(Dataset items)
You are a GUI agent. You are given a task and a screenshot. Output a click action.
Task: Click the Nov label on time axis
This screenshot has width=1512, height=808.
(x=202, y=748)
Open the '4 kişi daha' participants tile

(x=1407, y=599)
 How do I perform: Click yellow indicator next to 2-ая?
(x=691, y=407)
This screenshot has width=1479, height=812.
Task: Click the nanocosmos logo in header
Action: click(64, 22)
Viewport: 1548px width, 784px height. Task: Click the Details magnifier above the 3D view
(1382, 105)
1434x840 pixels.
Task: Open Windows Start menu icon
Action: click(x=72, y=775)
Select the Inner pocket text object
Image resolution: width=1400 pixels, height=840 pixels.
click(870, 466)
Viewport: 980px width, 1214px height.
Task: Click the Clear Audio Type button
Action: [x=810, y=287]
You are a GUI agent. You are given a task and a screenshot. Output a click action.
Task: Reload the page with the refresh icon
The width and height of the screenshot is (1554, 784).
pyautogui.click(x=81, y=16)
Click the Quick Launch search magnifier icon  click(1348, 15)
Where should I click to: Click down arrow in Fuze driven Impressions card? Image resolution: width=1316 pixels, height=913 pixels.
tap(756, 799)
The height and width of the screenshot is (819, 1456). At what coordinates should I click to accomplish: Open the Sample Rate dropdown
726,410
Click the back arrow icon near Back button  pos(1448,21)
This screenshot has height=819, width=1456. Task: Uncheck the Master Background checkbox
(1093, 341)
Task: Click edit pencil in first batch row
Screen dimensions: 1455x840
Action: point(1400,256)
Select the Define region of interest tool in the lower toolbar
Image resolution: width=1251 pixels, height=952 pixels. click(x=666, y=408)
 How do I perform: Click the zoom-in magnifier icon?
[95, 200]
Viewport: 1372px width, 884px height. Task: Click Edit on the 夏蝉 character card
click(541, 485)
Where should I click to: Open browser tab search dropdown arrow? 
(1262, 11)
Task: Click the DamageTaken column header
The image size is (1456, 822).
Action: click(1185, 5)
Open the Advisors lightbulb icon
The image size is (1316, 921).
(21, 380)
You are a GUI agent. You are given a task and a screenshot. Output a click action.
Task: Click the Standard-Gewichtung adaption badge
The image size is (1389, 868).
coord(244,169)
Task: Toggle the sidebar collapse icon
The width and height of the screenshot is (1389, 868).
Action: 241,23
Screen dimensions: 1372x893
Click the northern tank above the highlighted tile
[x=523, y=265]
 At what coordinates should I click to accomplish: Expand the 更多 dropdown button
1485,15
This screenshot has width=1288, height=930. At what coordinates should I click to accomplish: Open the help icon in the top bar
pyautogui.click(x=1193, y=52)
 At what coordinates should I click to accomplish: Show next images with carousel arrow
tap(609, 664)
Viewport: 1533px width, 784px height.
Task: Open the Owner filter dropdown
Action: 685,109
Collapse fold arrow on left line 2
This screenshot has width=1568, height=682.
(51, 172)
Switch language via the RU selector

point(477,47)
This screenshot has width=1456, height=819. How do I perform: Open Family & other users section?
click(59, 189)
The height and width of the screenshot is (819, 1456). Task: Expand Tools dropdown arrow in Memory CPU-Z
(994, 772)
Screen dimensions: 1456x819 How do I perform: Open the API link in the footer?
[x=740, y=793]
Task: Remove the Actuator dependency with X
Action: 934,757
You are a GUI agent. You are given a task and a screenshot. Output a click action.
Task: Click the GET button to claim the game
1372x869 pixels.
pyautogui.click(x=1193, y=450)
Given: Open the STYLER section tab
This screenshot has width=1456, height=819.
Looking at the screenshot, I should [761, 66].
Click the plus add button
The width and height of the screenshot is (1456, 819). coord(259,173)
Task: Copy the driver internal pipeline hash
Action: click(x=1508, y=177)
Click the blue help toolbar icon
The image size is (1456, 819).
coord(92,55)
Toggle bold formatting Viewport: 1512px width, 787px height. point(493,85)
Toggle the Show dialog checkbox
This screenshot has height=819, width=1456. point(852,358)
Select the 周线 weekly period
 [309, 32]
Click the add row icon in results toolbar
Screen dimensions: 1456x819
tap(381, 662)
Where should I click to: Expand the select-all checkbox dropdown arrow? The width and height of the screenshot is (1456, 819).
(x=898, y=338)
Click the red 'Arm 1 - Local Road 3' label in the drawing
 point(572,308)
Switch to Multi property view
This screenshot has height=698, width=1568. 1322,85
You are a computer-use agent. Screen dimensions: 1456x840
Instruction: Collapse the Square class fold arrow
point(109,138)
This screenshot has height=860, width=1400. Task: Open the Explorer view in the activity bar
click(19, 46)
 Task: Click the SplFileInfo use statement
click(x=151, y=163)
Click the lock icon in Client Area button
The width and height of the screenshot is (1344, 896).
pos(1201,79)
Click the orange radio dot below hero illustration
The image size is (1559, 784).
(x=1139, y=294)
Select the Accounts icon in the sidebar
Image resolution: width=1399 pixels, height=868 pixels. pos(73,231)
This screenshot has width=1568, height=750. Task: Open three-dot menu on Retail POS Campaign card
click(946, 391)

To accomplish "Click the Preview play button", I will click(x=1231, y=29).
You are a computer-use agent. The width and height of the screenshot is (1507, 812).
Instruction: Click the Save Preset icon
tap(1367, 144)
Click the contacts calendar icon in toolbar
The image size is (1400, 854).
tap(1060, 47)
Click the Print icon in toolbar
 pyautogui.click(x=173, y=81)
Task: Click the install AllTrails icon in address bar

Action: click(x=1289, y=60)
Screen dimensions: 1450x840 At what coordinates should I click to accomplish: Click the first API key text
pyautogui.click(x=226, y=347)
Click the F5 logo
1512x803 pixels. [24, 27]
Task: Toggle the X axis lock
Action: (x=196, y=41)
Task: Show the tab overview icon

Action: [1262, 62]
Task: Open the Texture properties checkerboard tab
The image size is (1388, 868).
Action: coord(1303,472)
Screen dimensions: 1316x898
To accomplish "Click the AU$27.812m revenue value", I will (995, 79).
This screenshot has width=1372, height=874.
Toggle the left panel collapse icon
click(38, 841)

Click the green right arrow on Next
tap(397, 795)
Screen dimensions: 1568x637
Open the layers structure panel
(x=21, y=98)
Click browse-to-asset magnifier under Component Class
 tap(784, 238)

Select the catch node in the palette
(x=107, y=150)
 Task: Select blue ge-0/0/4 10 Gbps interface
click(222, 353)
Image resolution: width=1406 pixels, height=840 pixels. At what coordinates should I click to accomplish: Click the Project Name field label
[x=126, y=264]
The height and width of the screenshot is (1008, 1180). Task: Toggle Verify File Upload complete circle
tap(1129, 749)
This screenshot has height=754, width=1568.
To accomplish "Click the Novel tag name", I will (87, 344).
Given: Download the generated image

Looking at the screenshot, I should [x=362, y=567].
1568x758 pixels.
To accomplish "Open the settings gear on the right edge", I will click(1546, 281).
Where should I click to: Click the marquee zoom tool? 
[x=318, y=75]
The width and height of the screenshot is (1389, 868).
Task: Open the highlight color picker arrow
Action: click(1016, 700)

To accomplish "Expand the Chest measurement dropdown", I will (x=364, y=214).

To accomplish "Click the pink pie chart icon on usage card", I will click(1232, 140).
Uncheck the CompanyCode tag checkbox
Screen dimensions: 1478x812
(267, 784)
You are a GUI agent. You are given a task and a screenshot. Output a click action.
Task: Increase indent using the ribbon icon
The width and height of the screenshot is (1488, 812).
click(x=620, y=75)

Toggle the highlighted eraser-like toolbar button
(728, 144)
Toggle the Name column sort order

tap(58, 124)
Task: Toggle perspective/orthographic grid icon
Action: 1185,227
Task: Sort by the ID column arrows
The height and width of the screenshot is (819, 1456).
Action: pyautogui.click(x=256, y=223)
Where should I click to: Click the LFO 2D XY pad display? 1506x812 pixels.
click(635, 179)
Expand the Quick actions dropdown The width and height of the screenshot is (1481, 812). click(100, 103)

→ **Task to complete**: What is needed here is an exact transcription of the records above.

→ **Answer to this task**:
You are a GUI agent. You are given a task and a screenshot. Output a click action.
Task: Click the Nov label on time axis
This screenshot has width=1512, height=808.
(x=202, y=748)
Open the '4 kişi daha' participants tile

(x=1407, y=599)
 How do I perform: Click yellow indicator next to 2-ая?
(x=691, y=407)
This screenshot has width=1479, height=812.
Task: Click the nanocosmos logo in header
Action: click(64, 22)
Viewport: 1548px width, 784px height. Task: Click the Details magnifier above the 3D view
(1382, 105)
1434x840 pixels.
Task: Open Windows Start menu icon
Action: click(x=72, y=775)
Select the Inner pocket text object
Image resolution: width=1400 pixels, height=840 pixels.
click(870, 466)
Viewport: 980px width, 1214px height.
Task: Click the Clear Audio Type button
Action: [x=810, y=287]
You are a GUI agent. You are given a task and a screenshot. Output a click action.
Task: Reload the page with the refresh icon
The width and height of the screenshot is (1554, 784).
pyautogui.click(x=81, y=16)
Click the Quick Launch search magnifier icon  click(1348, 15)
Where should I click to: Click down arrow in Fuze driven Impressions card? Image resolution: width=1316 pixels, height=913 pixels.
tap(756, 799)
The height and width of the screenshot is (819, 1456). At what coordinates should I click to accomplish: Open the Sample Rate dropdown
726,410
Click the back arrow icon near Back button  pos(1448,21)
This screenshot has height=819, width=1456. Task: Uncheck the Master Background checkbox
(1093, 341)
Task: Click edit pencil in first batch row
Screen dimensions: 1455x840
Action: point(1400,256)
Select the Define region of interest tool in the lower toolbar
Image resolution: width=1251 pixels, height=952 pixels. click(x=666, y=408)
 How do I perform: Click the zoom-in magnifier icon?
[95, 200]
Viewport: 1372px width, 884px height. Task: Click Edit on the 夏蝉 character card
click(541, 485)
Where should I click to: Open browser tab search dropdown arrow? 
(1262, 11)
Task: Click the DamageTaken column header
The image size is (1456, 822).
Action: click(1185, 5)
Open the Advisors lightbulb icon
The image size is (1316, 921).
(21, 380)
You are a GUI agent. You are given a task and a screenshot. Output a click action.
Task: Click the Standard-Gewichtung adaption badge
The image size is (1389, 868).
coord(244,169)
Task: Toggle the sidebar collapse icon
The width and height of the screenshot is (1389, 868).
Action: 241,23
Screen dimensions: 1372x893
Click the northern tank above the highlighted tile
[x=523, y=265]
 At what coordinates should I click to accomplish: Expand the 更多 dropdown button
1485,15
This screenshot has width=1288, height=930. At what coordinates should I click to accomplish: Open the help icon in the top bar
pyautogui.click(x=1193, y=52)
 At what coordinates should I click to accomplish: Show next images with carousel arrow
tap(609, 664)
Viewport: 1533px width, 784px height.
Task: Open the Owner filter dropdown
Action: 685,109
Collapse fold arrow on left line 2
This screenshot has width=1568, height=682.
(51, 172)
Switch language via the RU selector

point(477,47)
This screenshot has width=1456, height=819. How do I perform: Open Family & other users section?
click(59, 189)
The height and width of the screenshot is (819, 1456). Task: Expand Tools dropdown arrow in Memory CPU-Z
(994, 772)
Screen dimensions: 1456x819 How do I perform: Open the API link in the footer?
[x=740, y=793]
Task: Remove the Actuator dependency with X
Action: 934,757
You are a GUI agent. You are given a task and a screenshot. Output a click action.
Task: Click the GET button to claim the game
1372x869 pixels.
pyautogui.click(x=1193, y=450)
Given: Open the STYLER section tab
This screenshot has width=1456, height=819.
Looking at the screenshot, I should [761, 66].
Click the plus add button
The width and height of the screenshot is (1456, 819). coord(259,173)
Task: Copy the driver internal pipeline hash
Action: click(x=1508, y=177)
Click the blue help toolbar icon
The image size is (1456, 819).
coord(92,55)
Toggle bold formatting Viewport: 1512px width, 787px height. point(493,85)
Toggle the Show dialog checkbox
This screenshot has height=819, width=1456. point(852,358)
Select the 周线 weekly period
 [309, 32]
Click the add row icon in results toolbar
Screen dimensions: 1456x819
tap(381, 662)
Where should I click to: Expand the select-all checkbox dropdown arrow? The width and height of the screenshot is (1456, 819).
(x=898, y=338)
Click the red 'Arm 1 - Local Road 3' label in the drawing
 point(572,308)
Switch to Multi property view
This screenshot has height=698, width=1568. 1322,85
You are a computer-use agent. Screen dimensions: 1456x840
Instruction: Collapse the Square class fold arrow
point(109,138)
This screenshot has height=860, width=1400. Task: Open the Explorer view in the activity bar
click(19, 46)
 Task: Click the SplFileInfo use statement
click(x=151, y=163)
Click the lock icon in Client Area button
The width and height of the screenshot is (1344, 896).
pos(1201,79)
Click the orange radio dot below hero illustration
The image size is (1559, 784).
(x=1139, y=294)
Select the Accounts icon in the sidebar
Image resolution: width=1399 pixels, height=868 pixels. pos(73,231)
This screenshot has width=1568, height=750. Task: Open three-dot menu on Retail POS Campaign card
click(946, 391)

To accomplish "Click the Preview play button", I will click(x=1231, y=29).
You are a computer-use agent. The width and height of the screenshot is (1507, 812).
Instruction: Click the Save Preset icon
tap(1367, 144)
Click the contacts calendar icon in toolbar
The image size is (1400, 854).
tap(1060, 47)
Click the Print icon in toolbar
 pyautogui.click(x=173, y=81)
Task: Click the install AllTrails icon in address bar

Action: click(x=1289, y=60)
Screen dimensions: 1450x840 At what coordinates should I click to accomplish: Click the first API key text
pyautogui.click(x=226, y=347)
Click the F5 logo
1512x803 pixels. [24, 27]
Task: Toggle the X axis lock
Action: (x=196, y=41)
Task: Show the tab overview icon

Action: [1262, 62]
Task: Open the Texture properties checkerboard tab
The image size is (1388, 868).
Action: coord(1303,472)
Screen dimensions: 1316x898
To accomplish "Click the AU$27.812m revenue value", I will (995, 79).
This screenshot has width=1372, height=874.
Toggle the left panel collapse icon
click(38, 841)

Click the green right arrow on Next
tap(397, 795)
Screen dimensions: 1568x637
Open the layers structure panel
(x=21, y=98)
Click browse-to-asset magnifier under Component Class
 tap(784, 238)

Select the catch node in the palette
(x=107, y=150)
 Task: Select blue ge-0/0/4 10 Gbps interface
click(222, 353)
Image resolution: width=1406 pixels, height=840 pixels. At what coordinates should I click to accomplish: Click the Project Name field label
[x=126, y=264]
The height and width of the screenshot is (1008, 1180). Task: Toggle Verify File Upload complete circle
tap(1129, 749)
This screenshot has height=754, width=1568.
To accomplish "Click the Novel tag name", I will (87, 344).
Given: Download the generated image

Looking at the screenshot, I should [x=362, y=567].
1568x758 pixels.
To accomplish "Open the settings gear on the right edge", I will click(1546, 281).
Where should I click to: Click the marquee zoom tool? 
[x=318, y=75]
The width and height of the screenshot is (1389, 868).
Task: Open the highlight color picker arrow
Action: click(1016, 700)

To accomplish "Expand the Chest measurement dropdown", I will (x=364, y=214).

To accomplish "Click the pink pie chart icon on usage card", I will click(1232, 140).
Uncheck the CompanyCode tag checkbox
Screen dimensions: 1478x812
(267, 784)
You are a GUI agent. You are given a task and a screenshot. Output a click action.
Task: Increase indent using the ribbon icon
The width and height of the screenshot is (1488, 812).
click(x=620, y=75)

Toggle the highlighted eraser-like toolbar button
(728, 144)
Toggle the Name column sort order

tap(58, 124)
Task: Toggle perspective/orthographic grid icon
Action: 1185,227
Task: Sort by the ID column arrows
The height and width of the screenshot is (819, 1456).
Action: pyautogui.click(x=256, y=223)
Where should I click to: Click the LFO 2D XY pad display? 1506x812 pixels.
click(635, 179)
Expand the Quick actions dropdown The width and height of the screenshot is (1481, 812). click(100, 103)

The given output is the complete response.